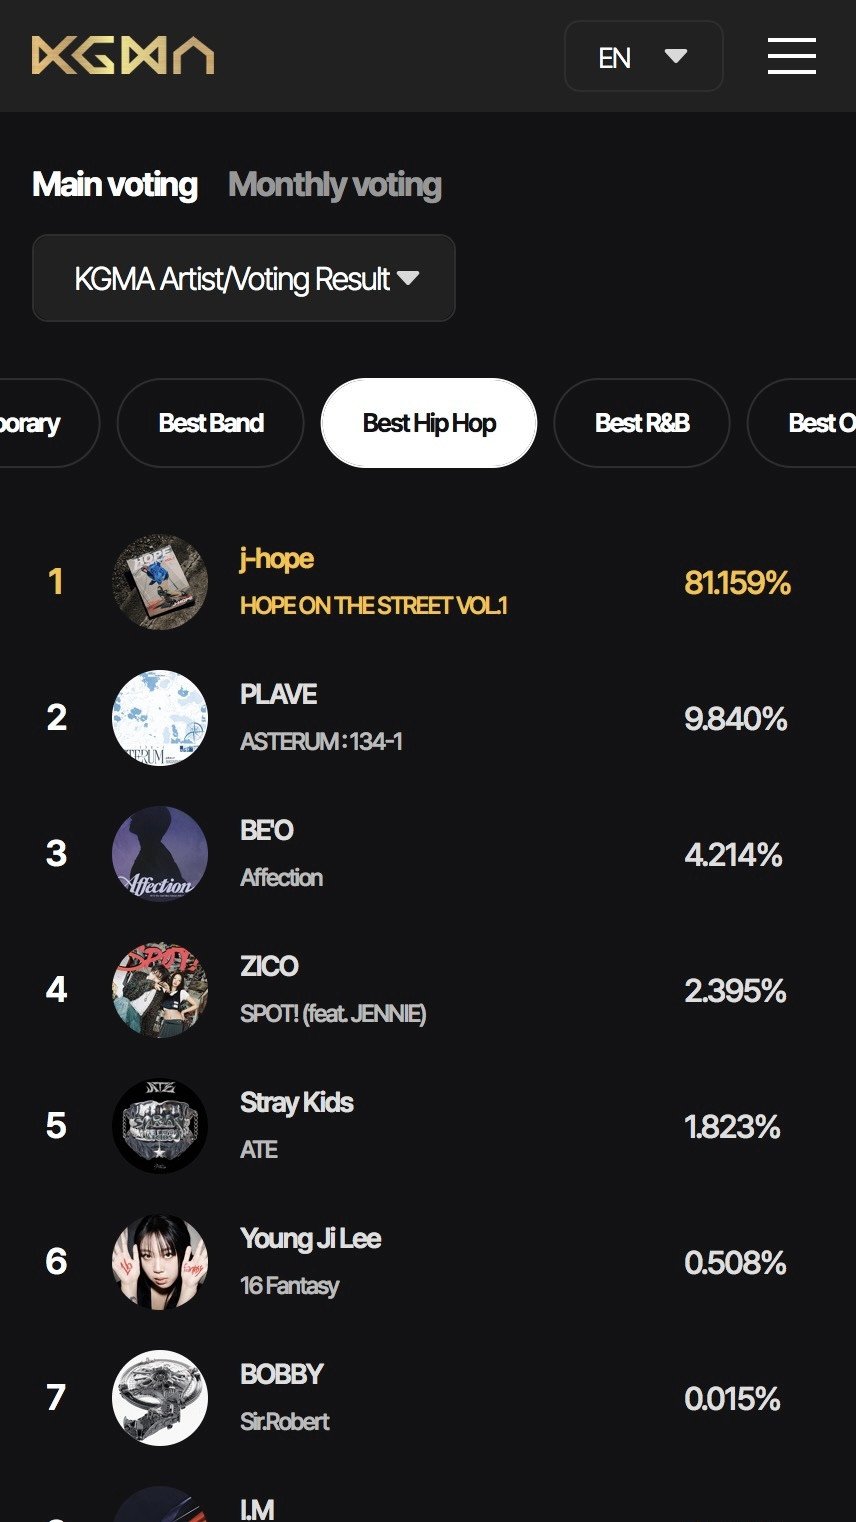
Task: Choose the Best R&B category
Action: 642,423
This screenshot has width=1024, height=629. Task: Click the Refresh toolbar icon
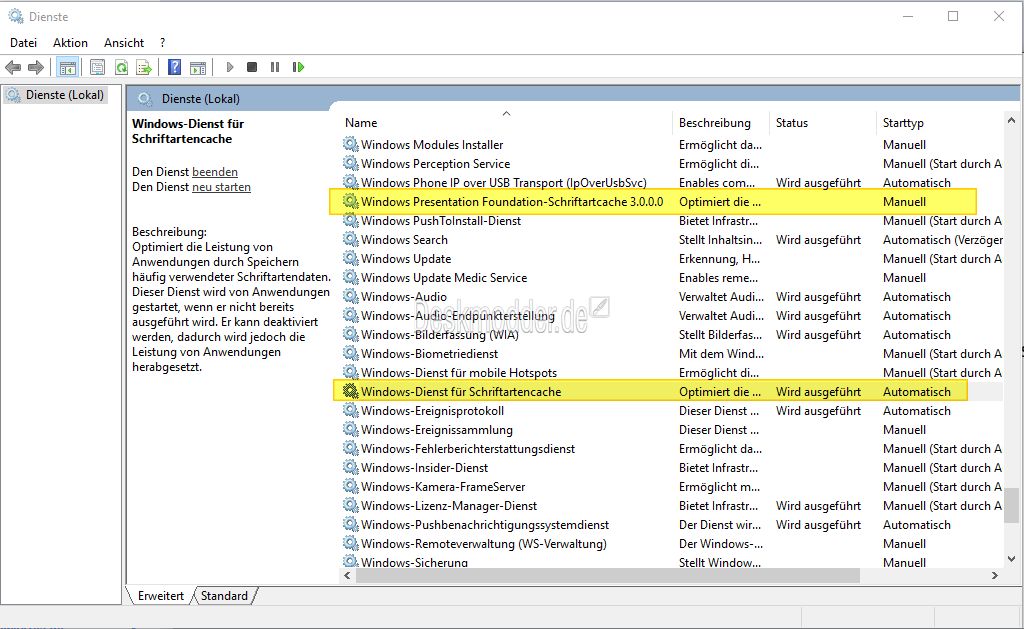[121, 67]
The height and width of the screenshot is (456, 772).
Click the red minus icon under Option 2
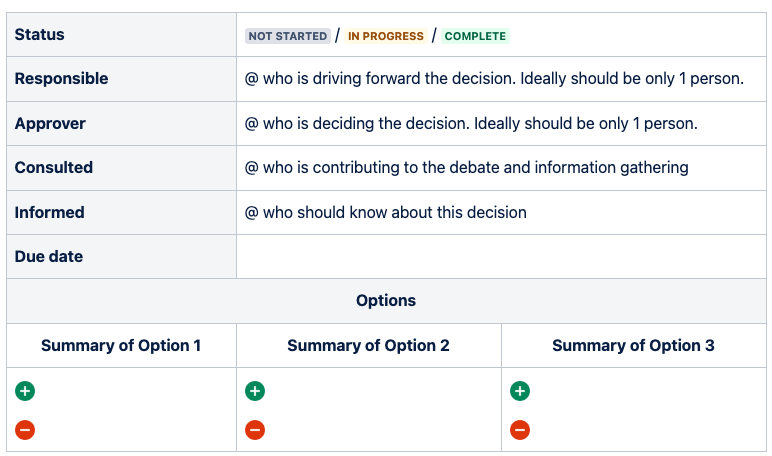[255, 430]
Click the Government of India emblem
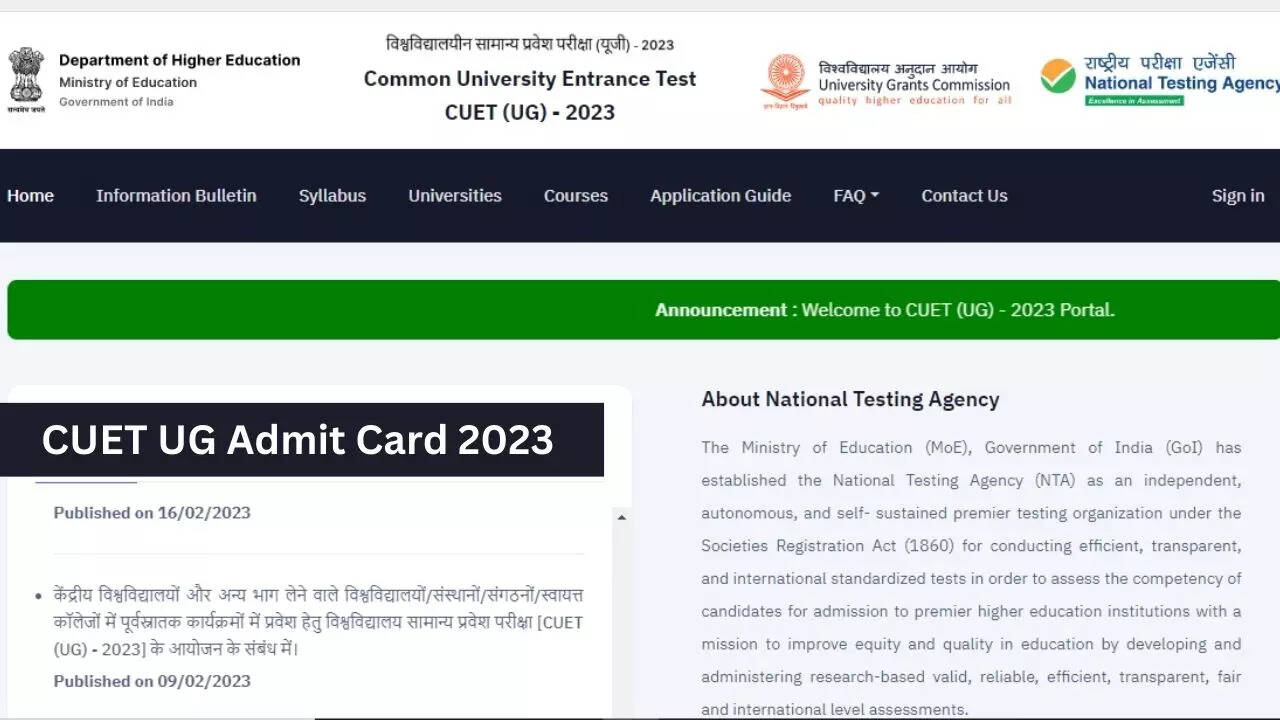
+++
# [What you will do]
Transcribe exactly the span of lines from the line holding "Click the red minus icon under Option 2" through the last line above, both included. Pictures stay out.

# [Answer for the task]
Click the red minus icon under Option 2
[255, 430]
Click the Government of India emblem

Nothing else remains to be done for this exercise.